Task directions
Exclude the images and repeat all remaining entries exactly.

Materials provided
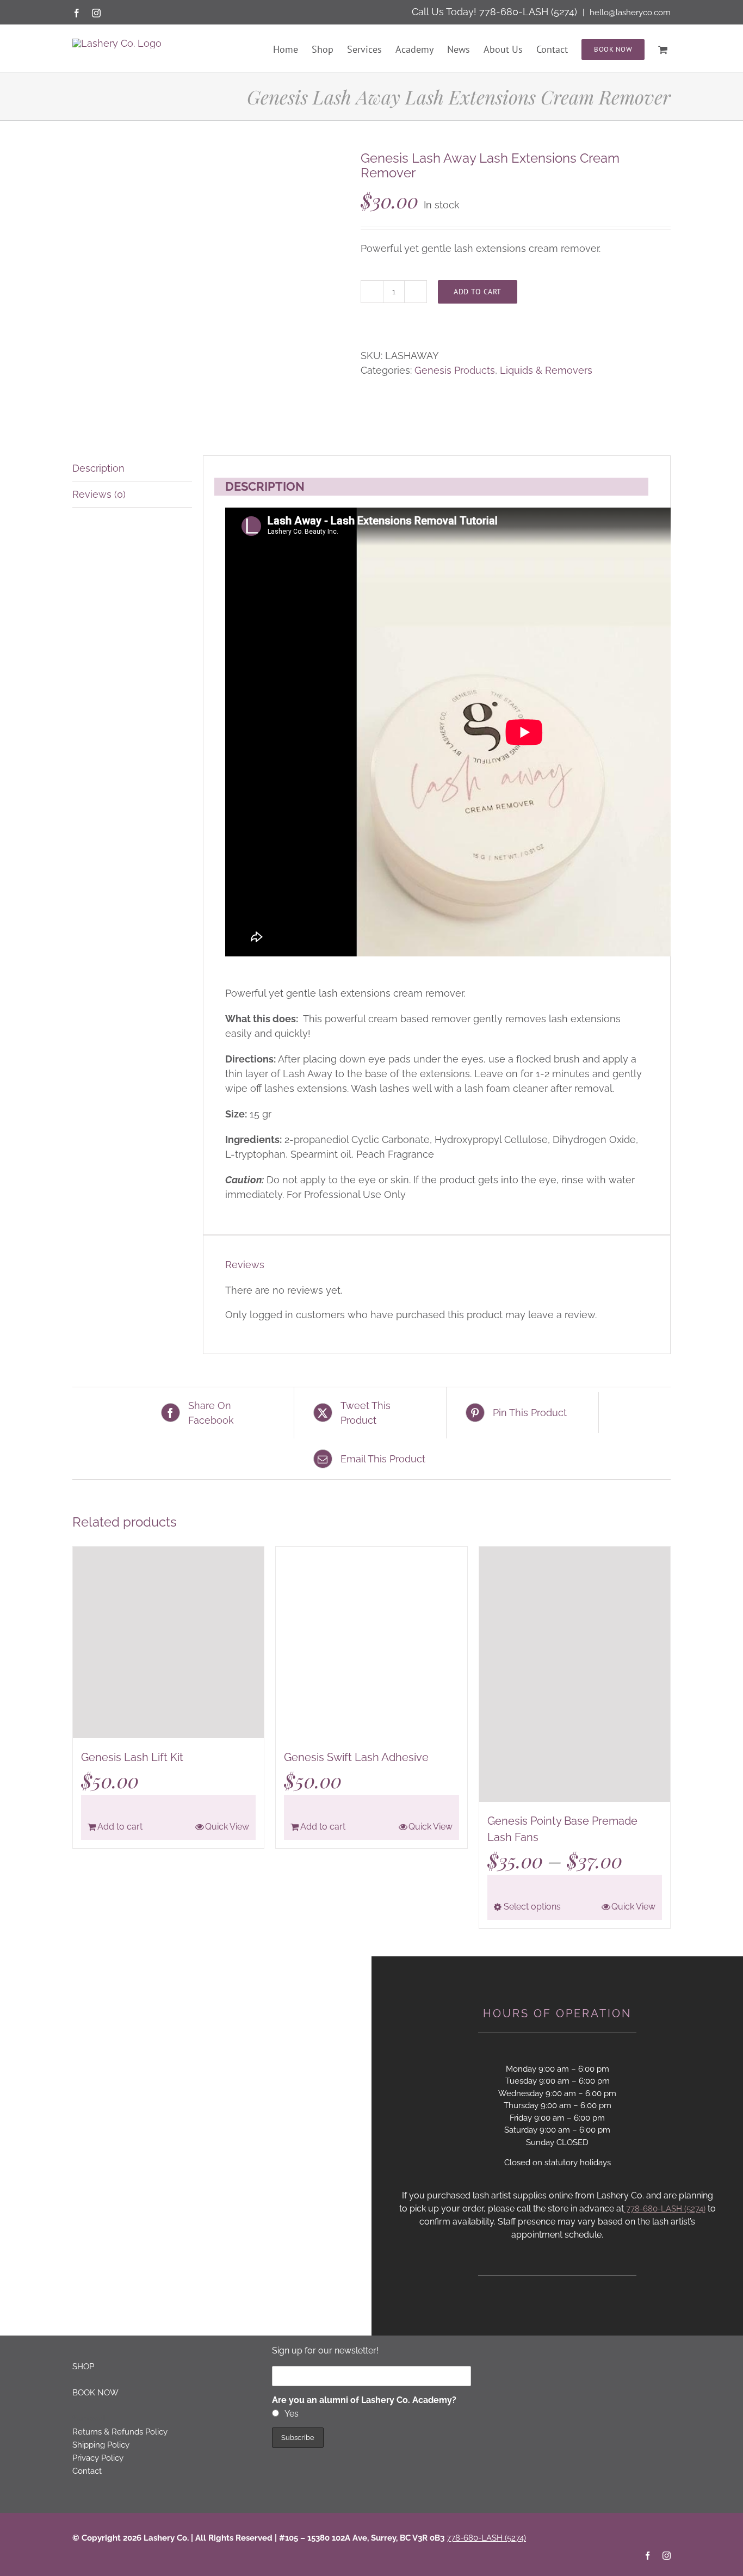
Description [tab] (98, 468)
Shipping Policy (100, 2445)
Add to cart (477, 291)
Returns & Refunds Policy (120, 2432)
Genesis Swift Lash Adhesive (356, 1757)
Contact (87, 2471)
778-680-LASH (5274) (528, 11)
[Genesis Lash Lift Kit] (168, 1642)
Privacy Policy (97, 2458)
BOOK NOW (95, 2393)
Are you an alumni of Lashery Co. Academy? (364, 2400)
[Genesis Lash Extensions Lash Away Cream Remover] (208, 287)
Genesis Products (454, 370)
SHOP (83, 2366)
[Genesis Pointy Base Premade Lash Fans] (574, 1674)
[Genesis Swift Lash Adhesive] (371, 1642)
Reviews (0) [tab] (99, 494)
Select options (532, 1906)
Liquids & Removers (546, 370)
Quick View (227, 1826)
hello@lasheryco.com (629, 12)
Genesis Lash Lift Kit (132, 1757)
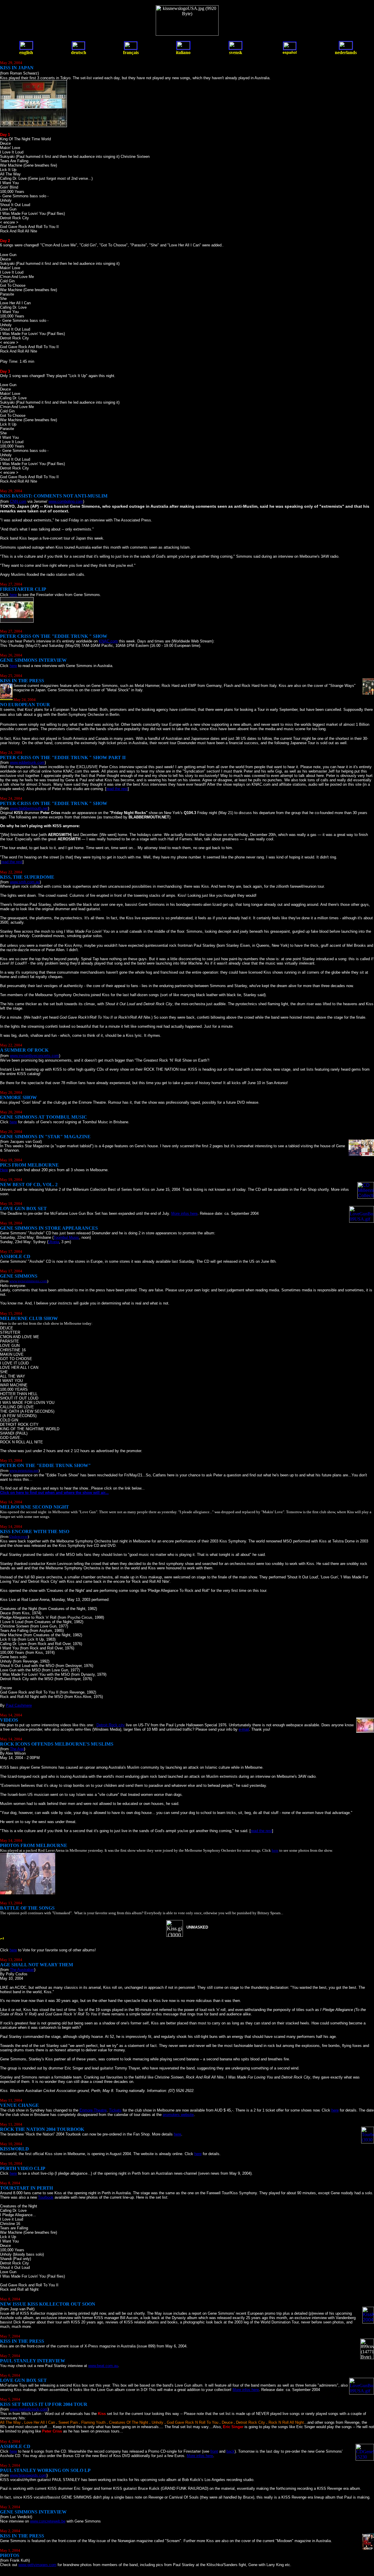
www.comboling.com (66, 501)
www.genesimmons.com (28, 1281)
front (214, 2451)
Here (4, 1170)
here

Task output
Description [tab] (98, 468)
Shipping Policy (100, 2445)
Add to cart (477, 291)
Returns & Refunds Policy (120, 2432)
Genesis Swift Lash Adhesive (356, 1757)
Contact (87, 2471)
778-680-LASH (5274) (528, 11)
[Genesis Lash Lift Kit] (168, 1642)
Privacy Policy (97, 2458)
BOOK NOW (95, 2393)
Are you an alumni of Lashery Co. Academy? (364, 2400)
[Genesis Lash Extensions Lash Away Cream Remover] (208, 287)
Genesis Products (454, 370)
SHOP (83, 2366)
[Genesis Pointy Base Premade Lash Fans] (574, 1674)
[Genesis Swift Lash Adhesive] (371, 1642)
Reviews (0) [tab] (99, 494)
Select options (532, 1906)
Liquids & Removers (546, 370)
Quick View (227, 1826)
hello@lasheryco.com (629, 12)
Genesis Lash Lift Kit (132, 1757)
www.comboling.com (66, 501)
www.genesimmons.com (28, 1281)
front (214, 2451)
Here (4, 1170)
here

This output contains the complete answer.